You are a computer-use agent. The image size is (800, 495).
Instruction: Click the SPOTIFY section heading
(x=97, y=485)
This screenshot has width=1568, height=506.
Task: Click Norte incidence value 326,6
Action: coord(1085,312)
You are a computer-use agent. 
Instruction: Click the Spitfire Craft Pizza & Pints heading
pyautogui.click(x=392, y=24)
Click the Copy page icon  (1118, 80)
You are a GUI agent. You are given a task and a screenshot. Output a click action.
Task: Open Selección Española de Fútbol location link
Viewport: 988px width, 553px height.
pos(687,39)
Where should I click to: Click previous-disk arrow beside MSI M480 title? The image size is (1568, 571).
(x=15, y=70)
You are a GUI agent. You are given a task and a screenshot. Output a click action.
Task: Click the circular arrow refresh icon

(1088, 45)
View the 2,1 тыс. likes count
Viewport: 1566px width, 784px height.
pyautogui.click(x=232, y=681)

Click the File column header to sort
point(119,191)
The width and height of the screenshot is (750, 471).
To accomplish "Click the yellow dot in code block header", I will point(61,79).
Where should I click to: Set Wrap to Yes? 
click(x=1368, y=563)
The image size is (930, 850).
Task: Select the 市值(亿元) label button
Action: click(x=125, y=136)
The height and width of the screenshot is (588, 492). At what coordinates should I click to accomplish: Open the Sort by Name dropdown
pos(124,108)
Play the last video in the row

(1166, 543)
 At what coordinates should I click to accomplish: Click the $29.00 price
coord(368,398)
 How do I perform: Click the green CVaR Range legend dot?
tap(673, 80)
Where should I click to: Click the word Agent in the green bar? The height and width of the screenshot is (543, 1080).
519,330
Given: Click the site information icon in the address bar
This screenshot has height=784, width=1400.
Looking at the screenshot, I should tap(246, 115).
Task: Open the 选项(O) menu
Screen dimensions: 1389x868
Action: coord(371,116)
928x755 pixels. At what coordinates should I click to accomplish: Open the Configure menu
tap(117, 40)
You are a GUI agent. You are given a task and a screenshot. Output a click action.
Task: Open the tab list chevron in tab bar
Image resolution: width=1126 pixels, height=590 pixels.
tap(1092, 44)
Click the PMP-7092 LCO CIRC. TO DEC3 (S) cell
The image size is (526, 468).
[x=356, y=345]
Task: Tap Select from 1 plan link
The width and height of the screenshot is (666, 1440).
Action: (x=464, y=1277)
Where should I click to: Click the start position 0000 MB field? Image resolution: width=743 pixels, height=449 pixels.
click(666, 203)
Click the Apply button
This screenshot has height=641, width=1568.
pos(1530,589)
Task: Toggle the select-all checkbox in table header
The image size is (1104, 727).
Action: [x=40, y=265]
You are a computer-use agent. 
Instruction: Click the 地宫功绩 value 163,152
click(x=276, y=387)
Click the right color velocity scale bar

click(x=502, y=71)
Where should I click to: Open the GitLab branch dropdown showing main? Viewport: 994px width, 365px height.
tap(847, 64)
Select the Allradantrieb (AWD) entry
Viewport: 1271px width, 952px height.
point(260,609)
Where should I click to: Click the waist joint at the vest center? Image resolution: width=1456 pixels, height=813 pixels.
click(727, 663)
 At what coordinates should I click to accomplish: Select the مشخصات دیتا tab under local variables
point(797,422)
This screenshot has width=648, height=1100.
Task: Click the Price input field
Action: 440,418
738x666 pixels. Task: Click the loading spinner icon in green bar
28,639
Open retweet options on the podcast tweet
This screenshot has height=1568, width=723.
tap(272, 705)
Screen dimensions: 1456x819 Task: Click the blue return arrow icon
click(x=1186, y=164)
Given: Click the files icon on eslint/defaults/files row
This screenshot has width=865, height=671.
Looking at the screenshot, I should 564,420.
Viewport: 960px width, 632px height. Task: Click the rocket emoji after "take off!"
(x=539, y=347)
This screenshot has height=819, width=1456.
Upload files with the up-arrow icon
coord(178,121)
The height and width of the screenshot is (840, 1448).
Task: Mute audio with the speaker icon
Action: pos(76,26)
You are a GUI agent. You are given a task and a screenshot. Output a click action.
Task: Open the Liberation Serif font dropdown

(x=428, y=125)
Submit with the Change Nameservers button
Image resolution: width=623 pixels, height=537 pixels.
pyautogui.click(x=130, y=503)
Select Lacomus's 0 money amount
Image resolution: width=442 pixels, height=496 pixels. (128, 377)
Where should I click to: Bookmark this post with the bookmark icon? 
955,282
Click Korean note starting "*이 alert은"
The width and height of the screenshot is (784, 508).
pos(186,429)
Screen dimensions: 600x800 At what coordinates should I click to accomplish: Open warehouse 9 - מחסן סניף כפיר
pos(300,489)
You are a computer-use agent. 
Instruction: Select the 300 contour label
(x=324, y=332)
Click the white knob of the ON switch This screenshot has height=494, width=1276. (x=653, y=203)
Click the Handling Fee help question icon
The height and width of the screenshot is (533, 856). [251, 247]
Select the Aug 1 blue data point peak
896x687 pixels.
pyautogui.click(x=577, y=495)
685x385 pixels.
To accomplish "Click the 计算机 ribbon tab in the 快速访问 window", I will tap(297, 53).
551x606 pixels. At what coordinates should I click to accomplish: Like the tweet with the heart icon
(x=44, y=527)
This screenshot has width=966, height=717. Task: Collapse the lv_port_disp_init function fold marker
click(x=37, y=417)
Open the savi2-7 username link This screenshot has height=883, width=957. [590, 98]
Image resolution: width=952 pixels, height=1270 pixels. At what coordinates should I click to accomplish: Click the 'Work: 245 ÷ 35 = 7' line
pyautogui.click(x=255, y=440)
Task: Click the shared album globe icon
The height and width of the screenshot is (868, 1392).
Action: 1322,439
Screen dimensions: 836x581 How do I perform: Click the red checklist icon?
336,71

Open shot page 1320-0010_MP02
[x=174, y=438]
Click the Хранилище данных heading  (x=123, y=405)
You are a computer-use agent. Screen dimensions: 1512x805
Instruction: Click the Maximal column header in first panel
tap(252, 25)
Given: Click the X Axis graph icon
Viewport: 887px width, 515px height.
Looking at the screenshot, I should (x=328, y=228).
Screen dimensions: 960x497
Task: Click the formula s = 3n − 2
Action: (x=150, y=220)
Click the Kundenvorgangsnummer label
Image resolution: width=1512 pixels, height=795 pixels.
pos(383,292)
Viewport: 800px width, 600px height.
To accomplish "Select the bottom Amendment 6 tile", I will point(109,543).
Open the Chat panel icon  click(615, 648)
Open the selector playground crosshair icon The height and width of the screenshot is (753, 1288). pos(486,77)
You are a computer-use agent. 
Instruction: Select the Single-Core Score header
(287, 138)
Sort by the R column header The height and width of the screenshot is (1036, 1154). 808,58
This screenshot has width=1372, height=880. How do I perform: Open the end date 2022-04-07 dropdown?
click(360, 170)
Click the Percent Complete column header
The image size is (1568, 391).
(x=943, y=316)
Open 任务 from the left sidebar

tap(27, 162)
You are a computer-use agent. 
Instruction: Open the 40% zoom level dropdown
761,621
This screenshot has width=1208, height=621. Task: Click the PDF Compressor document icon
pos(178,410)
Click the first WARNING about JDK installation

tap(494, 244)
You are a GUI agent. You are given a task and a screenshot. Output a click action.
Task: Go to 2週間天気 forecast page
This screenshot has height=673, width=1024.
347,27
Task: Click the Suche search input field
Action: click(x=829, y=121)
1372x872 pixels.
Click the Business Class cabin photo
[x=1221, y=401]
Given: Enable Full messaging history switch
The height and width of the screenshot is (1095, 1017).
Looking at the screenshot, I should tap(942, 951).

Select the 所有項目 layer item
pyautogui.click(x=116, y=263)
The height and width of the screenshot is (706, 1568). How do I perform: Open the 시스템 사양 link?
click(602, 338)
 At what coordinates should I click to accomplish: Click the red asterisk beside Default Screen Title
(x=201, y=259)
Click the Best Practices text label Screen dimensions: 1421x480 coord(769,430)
_ _ _ _ _ _ _
__TASK TO COMPLETE__:
Rewrite all the entries above, substituting "screen-control agent" for each "computer-use agent" and leaving everything else as it is.

__EXERCISE ANSWER__:
You are a screen-control agent. The image size is (800, 495).
Instruction: Click the SPOTIFY section heading
(x=97, y=485)
This screenshot has width=1568, height=506.
Task: Click Norte incidence value 326,6
Action: coord(1085,312)
You are a screen-control agent. 
Instruction: Click the Spitfire Craft Pizza & Pints heading
pyautogui.click(x=392, y=24)
Click the Copy page icon  (1118, 80)
You are a GUI agent. You are given a task and a screenshot. Output a click action.
Task: Open Selección Española de Fútbol location link
Viewport: 988px width, 553px height.
pos(687,39)
Where should I click to: Click previous-disk arrow beside MSI M480 title? The image size is (1568, 571).
(x=15, y=70)
You are a GUI agent. You are given a task and a screenshot. Output a click action.
Task: Click the circular arrow refresh icon

(1088, 45)
View the 2,1 тыс. likes count
Viewport: 1566px width, 784px height.
pyautogui.click(x=232, y=681)

Click the File column header to sort
point(119,191)
The width and height of the screenshot is (750, 471).
To accomplish "Click the yellow dot in code block header", I will point(61,79).
Where should I click to: Set Wrap to Yes? 
click(x=1368, y=563)
The image size is (930, 850).
Task: Select the 市值(亿元) label button
Action: click(x=125, y=136)
The height and width of the screenshot is (588, 492). At what coordinates should I click to accomplish: Open the Sort by Name dropdown
pos(124,108)
Play the last video in the row

(1166, 543)
 At what coordinates should I click to accomplish: Click the $29.00 price
coord(368,398)
 How do I perform: Click the green CVaR Range legend dot?
tap(673, 80)
Where should I click to: Click the word Agent in the green bar? The height and width of the screenshot is (543, 1080).
519,330
Given: Click the site information icon in the address bar
This screenshot has height=784, width=1400.
Looking at the screenshot, I should tap(246, 115).
Task: Open the 选项(O) menu
Screen dimensions: 1389x868
Action: coord(371,116)
928x755 pixels. At what coordinates should I click to accomplish: Open the Configure menu
tap(117, 40)
You are a GUI agent. You are given a task and a screenshot. Output a click action.
Task: Open the tab list chevron in tab bar
Image resolution: width=1126 pixels, height=590 pixels.
tap(1092, 44)
Click the PMP-7092 LCO CIRC. TO DEC3 (S) cell
The image size is (526, 468).
[x=356, y=345]
Task: Tap Select from 1 plan link
The width and height of the screenshot is (666, 1440).
Action: (x=464, y=1277)
Where should I click to: Click the start position 0000 MB field? Image resolution: width=743 pixels, height=449 pixels.
click(666, 203)
Click the Apply button
This screenshot has height=641, width=1568.
pos(1530,589)
Task: Toggle the select-all checkbox in table header
The image size is (1104, 727).
Action: [x=40, y=265]
You are a screen-control agent. 
Instruction: Click the 地宫功绩 value 163,152
click(x=276, y=387)
Click the right color velocity scale bar

click(x=502, y=71)
Where should I click to: Open the GitLab branch dropdown showing main? Viewport: 994px width, 365px height.
tap(847, 64)
Select the Allradantrieb (AWD) entry
Viewport: 1271px width, 952px height.
point(260,609)
Where should I click to: Click the waist joint at the vest center? Image resolution: width=1456 pixels, height=813 pixels.
click(727, 663)
 At what coordinates should I click to accomplish: Select the مشخصات دیتا tab under local variables
point(797,422)
This screenshot has width=648, height=1100.
Task: Click the Price input field
Action: 440,418
738x666 pixels. Task: Click the loading spinner icon in green bar
28,639
Open retweet options on the podcast tweet
This screenshot has height=1568, width=723.
tap(272, 705)
Screen dimensions: 1456x819 Task: Click the blue return arrow icon
click(x=1186, y=164)
Given: Click the files icon on eslint/defaults/files row
This screenshot has width=865, height=671.
Looking at the screenshot, I should 564,420.
Viewport: 960px width, 632px height. Task: Click the rocket emoji after "take off!"
(x=539, y=347)
This screenshot has height=819, width=1456.
Upload files with the up-arrow icon
coord(178,121)
The height and width of the screenshot is (840, 1448).
Task: Mute audio with the speaker icon
Action: pos(76,26)
You are a GUI agent. You are given a task and a screenshot. Output a click action.
Task: Open the Liberation Serif font dropdown

(x=428, y=125)
Submit with the Change Nameservers button
Image resolution: width=623 pixels, height=537 pixels.
pyautogui.click(x=130, y=503)
Select Lacomus's 0 money amount
Image resolution: width=442 pixels, height=496 pixels. (128, 377)
Where should I click to: Bookmark this post with the bookmark icon? 
955,282
Click Korean note starting "*이 alert은"
The width and height of the screenshot is (784, 508).
pos(186,429)
Screen dimensions: 600x800 At what coordinates should I click to accomplish: Open warehouse 9 - מחסן סניף כפיר
pos(300,489)
You are a screen-control agent. 
Instruction: Select the 300 contour label
(x=324, y=332)
Click the white knob of the ON switch This screenshot has height=494, width=1276. (x=653, y=203)
Click the Handling Fee help question icon
The height and width of the screenshot is (533, 856). [251, 247]
Select the Aug 1 blue data point peak
896x687 pixels.
pyautogui.click(x=577, y=495)
685x385 pixels.
To accomplish "Click the 计算机 ribbon tab in the 快速访问 window", I will tap(297, 53).
551x606 pixels. At what coordinates should I click to accomplish: Like the tweet with the heart icon
(x=44, y=527)
This screenshot has width=966, height=717. Task: Collapse the lv_port_disp_init function fold marker
click(x=37, y=417)
Open the savi2-7 username link This screenshot has height=883, width=957. [590, 98]
Image resolution: width=952 pixels, height=1270 pixels. At what coordinates should I click to accomplish: Click the 'Work: 245 ÷ 35 = 7' line
pyautogui.click(x=255, y=440)
Task: Click the shared album globe icon
The height and width of the screenshot is (868, 1392).
Action: 1322,439
Screen dimensions: 836x581 How do I perform: Click the red checklist icon?
336,71

Open shot page 1320-0010_MP02
[x=174, y=438]
Click the Хранилище данных heading  (x=123, y=405)
You are a screen-control agent. Screen dimensions: 1512x805
Instruction: Click the Maximal column header in first panel
tap(252, 25)
Given: Click the X Axis graph icon
Viewport: 887px width, 515px height.
Looking at the screenshot, I should (x=328, y=228).
Screen dimensions: 960x497
Task: Click the formula s = 3n − 2
Action: (x=150, y=220)
Click the Kundenvorgangsnummer label
Image resolution: width=1512 pixels, height=795 pixels.
pos(383,292)
Viewport: 800px width, 600px height.
To accomplish "Select the bottom Amendment 6 tile", I will point(109,543).
Open the Chat panel icon  click(615, 648)
Open the selector playground crosshair icon The height and width of the screenshot is (753, 1288). pos(486,77)
You are a screen-control agent. 
Instruction: Select the Single-Core Score header
(287, 138)
Sort by the R column header The height and width of the screenshot is (1036, 1154). 808,58
This screenshot has width=1372, height=880. How do I perform: Open the end date 2022-04-07 dropdown?
click(360, 170)
Click the Percent Complete column header
The image size is (1568, 391).
(x=943, y=316)
Open 任务 from the left sidebar

tap(27, 162)
You are a screen-control agent. 
Instruction: Open the 40% zoom level dropdown
761,621
This screenshot has width=1208, height=621. Task: Click the PDF Compressor document icon
pos(178,410)
Click the first WARNING about JDK installation

tap(494, 244)
You are a GUI agent. You are given a task and a screenshot. Output a click action.
Task: Go to 2週間天気 forecast page
This screenshot has height=673, width=1024.
347,27
Task: Click the Suche search input field
Action: click(x=829, y=121)
1372x872 pixels.
Click the Business Class cabin photo
[x=1221, y=401]
Given: Enable Full messaging history switch
The height and width of the screenshot is (1095, 1017).
Looking at the screenshot, I should tap(942, 951).

Select the 所有項目 layer item
pyautogui.click(x=116, y=263)
The height and width of the screenshot is (706, 1568). How do I perform: Open the 시스템 사양 link?
click(602, 338)
 At what coordinates should I click to accomplish: Click the red asterisk beside Default Screen Title
(x=201, y=259)
Click the Best Practices text label Screen dimensions: 1421x480 coord(769,430)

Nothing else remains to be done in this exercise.